**What to do:** Pull out the stretch of the records from the line containing "coordinates (242, 540)." through the end of the records, and reproduce every line in it without alteration.

--- START ---

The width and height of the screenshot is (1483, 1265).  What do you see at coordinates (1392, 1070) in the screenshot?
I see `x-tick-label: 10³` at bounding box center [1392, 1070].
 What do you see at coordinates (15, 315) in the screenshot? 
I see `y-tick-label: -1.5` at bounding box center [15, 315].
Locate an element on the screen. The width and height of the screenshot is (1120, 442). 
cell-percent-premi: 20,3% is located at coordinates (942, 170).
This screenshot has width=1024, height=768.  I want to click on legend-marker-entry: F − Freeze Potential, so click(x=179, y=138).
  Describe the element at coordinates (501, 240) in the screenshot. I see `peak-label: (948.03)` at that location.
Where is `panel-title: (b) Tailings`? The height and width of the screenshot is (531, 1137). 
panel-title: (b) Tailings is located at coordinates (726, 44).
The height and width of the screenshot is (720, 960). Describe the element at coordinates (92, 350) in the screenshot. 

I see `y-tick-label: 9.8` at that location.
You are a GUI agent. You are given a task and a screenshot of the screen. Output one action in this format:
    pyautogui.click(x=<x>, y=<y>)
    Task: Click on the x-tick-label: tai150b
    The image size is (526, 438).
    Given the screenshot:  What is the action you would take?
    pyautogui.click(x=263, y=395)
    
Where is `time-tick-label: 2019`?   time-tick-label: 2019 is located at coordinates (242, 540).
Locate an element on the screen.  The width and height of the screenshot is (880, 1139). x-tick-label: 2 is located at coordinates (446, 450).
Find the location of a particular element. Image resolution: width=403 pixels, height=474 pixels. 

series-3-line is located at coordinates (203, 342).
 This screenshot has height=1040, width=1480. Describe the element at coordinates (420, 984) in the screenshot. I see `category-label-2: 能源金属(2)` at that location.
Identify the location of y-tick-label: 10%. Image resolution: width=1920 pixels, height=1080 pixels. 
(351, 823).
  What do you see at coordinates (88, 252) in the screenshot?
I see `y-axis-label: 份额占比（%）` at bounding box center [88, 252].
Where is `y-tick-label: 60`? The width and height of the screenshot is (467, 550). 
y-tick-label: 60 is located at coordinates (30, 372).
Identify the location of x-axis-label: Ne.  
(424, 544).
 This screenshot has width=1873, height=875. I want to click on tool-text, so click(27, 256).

--- END ---

**Exercise response:**
Where is `time-tick-label: 2019`?   time-tick-label: 2019 is located at coordinates (242, 540).
Locate an element on the screen.  The width and height of the screenshot is (880, 1139). x-tick-label: 2 is located at coordinates (446, 450).
Find the location of a particular element. Image resolution: width=403 pixels, height=474 pixels. 

series-3-line is located at coordinates (203, 342).
 This screenshot has height=1040, width=1480. Describe the element at coordinates (420, 984) in the screenshot. I see `category-label-2: 能源金属(2)` at that location.
Identify the location of y-tick-label: 10%. Image resolution: width=1920 pixels, height=1080 pixels. 
(351, 823).
  What do you see at coordinates (88, 252) in the screenshot?
I see `y-axis-label: 份额占比（%）` at bounding box center [88, 252].
Where is `y-tick-label: 60`? The width and height of the screenshot is (467, 550). 
y-tick-label: 60 is located at coordinates (30, 372).
Identify the location of x-axis-label: Ne.  
(424, 544).
 This screenshot has width=1873, height=875. I want to click on tool-text, so click(27, 256).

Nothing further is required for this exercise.